● **WHAT YOU ARE ASKED TO DO**
Please retype the listing below, matching every line exactly.

● **SOURCE DATA**
********
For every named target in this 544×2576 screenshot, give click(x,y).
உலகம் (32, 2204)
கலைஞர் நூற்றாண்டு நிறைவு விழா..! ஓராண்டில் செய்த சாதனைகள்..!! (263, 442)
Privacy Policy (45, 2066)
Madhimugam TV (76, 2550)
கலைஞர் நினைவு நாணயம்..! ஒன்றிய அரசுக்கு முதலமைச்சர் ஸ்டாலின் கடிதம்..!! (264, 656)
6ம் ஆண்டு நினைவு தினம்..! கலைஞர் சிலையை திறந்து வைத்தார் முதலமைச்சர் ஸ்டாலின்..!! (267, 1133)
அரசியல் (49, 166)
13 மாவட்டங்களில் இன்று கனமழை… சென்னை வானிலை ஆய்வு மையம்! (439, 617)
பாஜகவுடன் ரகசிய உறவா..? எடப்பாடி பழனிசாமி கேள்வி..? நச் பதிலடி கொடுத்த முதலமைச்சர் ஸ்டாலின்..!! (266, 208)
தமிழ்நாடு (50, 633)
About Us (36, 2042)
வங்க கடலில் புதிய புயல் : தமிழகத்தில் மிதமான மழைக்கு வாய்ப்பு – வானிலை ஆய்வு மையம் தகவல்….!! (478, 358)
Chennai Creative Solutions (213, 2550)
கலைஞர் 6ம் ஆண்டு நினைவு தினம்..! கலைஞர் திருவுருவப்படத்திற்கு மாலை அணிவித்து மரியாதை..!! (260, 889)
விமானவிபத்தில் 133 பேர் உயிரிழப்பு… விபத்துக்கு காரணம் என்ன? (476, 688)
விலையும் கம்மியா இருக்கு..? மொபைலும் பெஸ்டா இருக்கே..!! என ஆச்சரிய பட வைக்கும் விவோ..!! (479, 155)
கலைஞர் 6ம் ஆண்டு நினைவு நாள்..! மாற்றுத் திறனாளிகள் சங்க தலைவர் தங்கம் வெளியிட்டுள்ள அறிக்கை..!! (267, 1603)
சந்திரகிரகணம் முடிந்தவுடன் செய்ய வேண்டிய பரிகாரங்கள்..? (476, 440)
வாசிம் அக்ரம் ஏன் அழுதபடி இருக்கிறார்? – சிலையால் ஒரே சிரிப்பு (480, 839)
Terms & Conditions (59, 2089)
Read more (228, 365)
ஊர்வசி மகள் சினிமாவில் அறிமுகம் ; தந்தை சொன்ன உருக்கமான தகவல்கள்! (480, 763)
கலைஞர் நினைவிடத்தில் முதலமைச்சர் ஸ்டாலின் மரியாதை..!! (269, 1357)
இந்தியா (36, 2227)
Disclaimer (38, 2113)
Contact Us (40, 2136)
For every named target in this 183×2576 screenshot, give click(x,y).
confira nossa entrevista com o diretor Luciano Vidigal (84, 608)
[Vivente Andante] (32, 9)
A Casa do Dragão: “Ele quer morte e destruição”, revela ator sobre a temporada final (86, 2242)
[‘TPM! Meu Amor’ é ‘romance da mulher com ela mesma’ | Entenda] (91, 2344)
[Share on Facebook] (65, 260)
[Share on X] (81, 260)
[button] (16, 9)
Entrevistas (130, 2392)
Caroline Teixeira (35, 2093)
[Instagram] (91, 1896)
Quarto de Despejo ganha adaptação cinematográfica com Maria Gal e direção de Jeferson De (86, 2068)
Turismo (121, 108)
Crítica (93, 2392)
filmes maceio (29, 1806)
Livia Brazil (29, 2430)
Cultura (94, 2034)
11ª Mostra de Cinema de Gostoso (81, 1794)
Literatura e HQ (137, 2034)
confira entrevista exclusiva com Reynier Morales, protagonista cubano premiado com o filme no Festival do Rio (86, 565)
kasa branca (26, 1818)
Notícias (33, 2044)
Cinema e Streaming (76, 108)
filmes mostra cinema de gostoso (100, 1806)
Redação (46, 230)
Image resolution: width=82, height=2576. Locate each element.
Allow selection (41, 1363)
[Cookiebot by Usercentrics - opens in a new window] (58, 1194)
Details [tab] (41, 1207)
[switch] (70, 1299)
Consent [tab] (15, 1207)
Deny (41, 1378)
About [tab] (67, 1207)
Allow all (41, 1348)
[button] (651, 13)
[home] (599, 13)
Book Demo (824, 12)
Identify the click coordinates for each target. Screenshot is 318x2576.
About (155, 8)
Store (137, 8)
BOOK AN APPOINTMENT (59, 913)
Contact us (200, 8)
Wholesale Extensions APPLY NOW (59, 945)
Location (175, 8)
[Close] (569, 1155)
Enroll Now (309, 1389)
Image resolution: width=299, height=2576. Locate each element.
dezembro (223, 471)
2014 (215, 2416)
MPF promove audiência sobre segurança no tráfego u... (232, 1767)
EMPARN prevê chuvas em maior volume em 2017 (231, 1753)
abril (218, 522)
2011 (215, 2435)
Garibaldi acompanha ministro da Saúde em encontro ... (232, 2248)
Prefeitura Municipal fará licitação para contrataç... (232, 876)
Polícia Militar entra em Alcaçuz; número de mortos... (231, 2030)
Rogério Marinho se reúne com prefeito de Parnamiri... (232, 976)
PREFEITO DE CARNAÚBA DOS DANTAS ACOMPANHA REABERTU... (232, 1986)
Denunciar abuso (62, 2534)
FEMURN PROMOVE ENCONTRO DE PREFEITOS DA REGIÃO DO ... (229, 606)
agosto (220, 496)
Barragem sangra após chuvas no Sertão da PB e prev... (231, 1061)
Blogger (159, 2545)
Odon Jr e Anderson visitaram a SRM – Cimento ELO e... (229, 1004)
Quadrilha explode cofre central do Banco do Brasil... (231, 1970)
********
● **RESULT OF THIS TASK**
For every named target in this 544×2576 screenshot, give click(x,y).
உலகம் (32, 2204)
கலைஞர் நூற்றாண்டு நிறைவு விழா..! ஓராண்டில் செய்த சாதனைகள்..!! (263, 442)
Privacy Policy (45, 2066)
Madhimugam TV (76, 2550)
கலைஞர் நினைவு நாணயம்..! ஒன்றிய அரசுக்கு முதலமைச்சர் ஸ்டாலின் கடிதம்..!! (264, 656)
6ம் ஆண்டு நினைவு தினம்..! கலைஞர் சிலையை திறந்து வைத்தார் முதலமைச்சர் ஸ்டாலின்..!! (267, 1133)
அரசியல் (49, 166)
13 மாவட்டங்களில் இன்று கனமழை… சென்னை வானிலை ஆய்வு மையம்! (439, 617)
பாஜகவுடன் ரகசிய உறவா..? எடப்பாடி பழனிசாமி கேள்வி..? நச் பதிலடி கொடுத்த முதலமைச்சர் ஸ்டாலின்..!! (266, 208)
தமிழ்நாடு (50, 633)
About Us (36, 2042)
வங்க கடலில் புதிய புயல் : தமிழகத்தில் மிதமான மழைக்கு வாய்ப்பு – வானிலை ஆய்வு மையம் தகவல்….!! (478, 358)
Chennai Creative Solutions (213, 2550)
கலைஞர் 6ம் ஆண்டு நினைவு தினம்..! கலைஞர் திருவுருவப்படத்திற்கு மாலை அணிவித்து மரியாதை..!! (260, 889)
விமானவிபத்தில் 133 பேர் உயிரிழப்பு… விபத்துக்கு காரணம் என்ன? (476, 688)
விலையும் கம்மியா இருக்கு..? மொபைலும் பெஸ்டா இருக்கே..!! என ஆச்சரிய பட வைக்கும் விவோ..!! (479, 155)
கலைஞர் 6ம் ஆண்டு நினைவு நாள்..! மாற்றுத் திறனாளிகள் சங்க தலைவர் தங்கம் வெளியிட்டுள்ள அறிக்கை..!! (267, 1603)
சந்திரகிரகணம் முடிந்தவுடன் செய்ய வேண்டிய பரிகாரங்கள்..? (476, 440)
வாசிம் அக்ரம் ஏன் அழுதபடி இருக்கிறார்? – சிலையால் ஒரே சிரிப்பு (480, 839)
Terms & Conditions (59, 2089)
Read more (228, 365)
ஊர்வசி மகள் சினிமாவில் அறிமுகம் ; தந்தை சொன்ன உருக்கமான தகவல்கள்! (480, 763)
கலைஞர் நினைவிடத்தில் முதலமைச்சர் ஸ்டாலின் மரியாதை..!! (269, 1357)
இந்தியா (36, 2227)
Disclaimer (38, 2113)
Contact Us (40, 2136)
For every named target in this 183×2576 screenshot, give click(x,y).
confira nossa entrevista com o diretor Luciano Vidigal (84, 608)
[Vivente Andante] (32, 9)
A Casa do Dragão: “Ele quer morte e destruição”, revela ator sobre a temporada final (86, 2242)
[‘TPM! Meu Amor’ é ‘romance da mulher com ela mesma’ | Entenda] (91, 2344)
[Share on Facebook] (65, 260)
[Share on X] (81, 260)
[button] (16, 9)
Entrevistas (130, 2392)
Caroline Teixeira (35, 2093)
[Instagram] (91, 1896)
Quarto de Despejo ganha adaptação cinematográfica com Maria Gal e direção de Jeferson De (86, 2068)
Turismo (121, 108)
Crítica (93, 2392)
filmes maceio (29, 1806)
Livia Brazil (29, 2430)
Cultura (94, 2034)
11ª Mostra de Cinema de Gostoso (81, 1794)
Literatura e HQ (137, 2034)
confira entrevista exclusiva com Reynier Morales, protagonista cubano premiado com o filme no Festival do Rio (86, 565)
kasa branca (26, 1818)
Notícias (33, 2044)
Cinema e Streaming (76, 108)
filmes mostra cinema de gostoso (100, 1806)
Redação (46, 230)
Image resolution: width=82, height=2576. Locate each element.
Allow selection (41, 1363)
[Cookiebot by Usercentrics - opens in a new window] (58, 1194)
Details [tab] (41, 1207)
[switch] (70, 1299)
Consent [tab] (15, 1207)
Deny (41, 1378)
About [tab] (67, 1207)
Allow all (41, 1348)
[button] (651, 13)
[home] (599, 13)
Book Demo (824, 12)
Identify the click coordinates for each target. Screenshot is 318x2576.
About (155, 8)
Store (137, 8)
BOOK AN APPOINTMENT (59, 913)
Contact us (200, 8)
Wholesale Extensions APPLY NOW (59, 945)
Location (175, 8)
[Close] (569, 1155)
Enroll Now (309, 1389)
Image resolution: width=299, height=2576. Locate each element.
dezembro (223, 471)
2014 (215, 2416)
MPF promove audiência sobre segurança no tráfego u... (232, 1767)
EMPARN prevê chuvas em maior volume em 2017 (231, 1753)
abril (218, 522)
2011 (215, 2435)
Garibaldi acompanha ministro da Saúde em encontro ... (232, 2248)
Prefeitura Municipal fará licitação para contrataç... (232, 876)
Polícia Militar entra em Alcaçuz; número de mortos... (231, 2030)
Rogério Marinho se reúne com prefeito de Parnamiri... (232, 976)
PREFEITO DE CARNAÚBA DOS DANTAS ACOMPANHA REABERTU... (232, 1986)
Denunciar abuso (62, 2534)
FEMURN PROMOVE ENCONTRO DE PREFEITOS DA REGIÃO DO ... (229, 606)
agosto (220, 496)
Barragem sangra após chuvas no Sertão da PB e prev... (231, 1061)
Blogger (159, 2545)
Odon Jr e Anderson visitaram a SRM – Cimento ELO e... (229, 1004)
Quadrilha explode cofre central do Banco do Brasil... (231, 1970)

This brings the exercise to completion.